1. Spring Awakening (2006)
2. In the Heights (2008)*
3. Jersey Boys (2005)
4. Next to Normal (2009)
5. Once (2012)

Further Studies (Original Score): Bloody, Bloody Andrew Jackson, Brooklyn, Aida*, Bring it On*, Kinky BootsHedwig and the Angry Inch, Hamilton*, Wonderland, Cry-Baby*, The Last Ship, Spider-Man: Turn off the Dark, Lysistrata Jones, Thou Shalt Not, Leap of Faith*, The Wedding Singer*, Tarzan, 9 to 5*, If/Then*, High Fidelity*, Bonnie and Clyde, Passing Strange*, Hands on a Hardbody, Taboo, Glory Days*, Waitress, American Psycho, Bombay Dreams*

Further Studies (Jukebox Score): All Shook Up, American Idiot, Beautiful: The Carol King Musical, Mamma Mia!, Million Dollar Quartet, Motown, Rock of Ages, Holler If Ya Hear Me, Priscilla – Queen of the Desert, Good Vibrations, A Night with Janis Joplin, Baby It’s You!, Ring of Fire, The Boy from Oz, Soul Doctor, Lennon, Rain, Hot Feet, Movin’ Out, On Your Feet!, The Look of Love, The Times They Are a-Changin’, Everyday Rapture


* This show features multiple music/vocal styles and could be sorted elsewhere (depending on the song in question).

Kevin Michael Jones

5 thoughts

  1. I see your feelings below (and very good points) about the term “contemporary music theatre.” Interestingly enough, Mary Poppins, for example, in the creative team’s casting notice, asked for contemporary music theatre, not legit.

    1. Very true, I would say Mary Poppins is a show that could go either way.
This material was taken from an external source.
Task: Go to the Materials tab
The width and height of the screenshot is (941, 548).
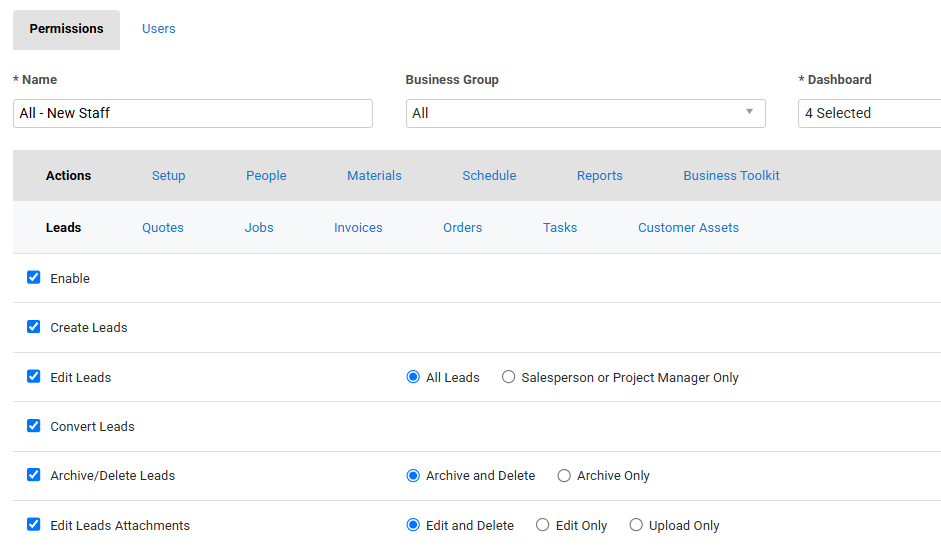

It combines legit and ‘contemporary musical theatre’ musical and vocal styles. Some songs are more towards the legit singing spectrum and others not as much. The same can be said about Little Women (“Astonishing” is definitely not legit, for example). Many contemporary musicals today feature multiple musical and vocal styles. Most of what I’ve compiled here are general guidelines.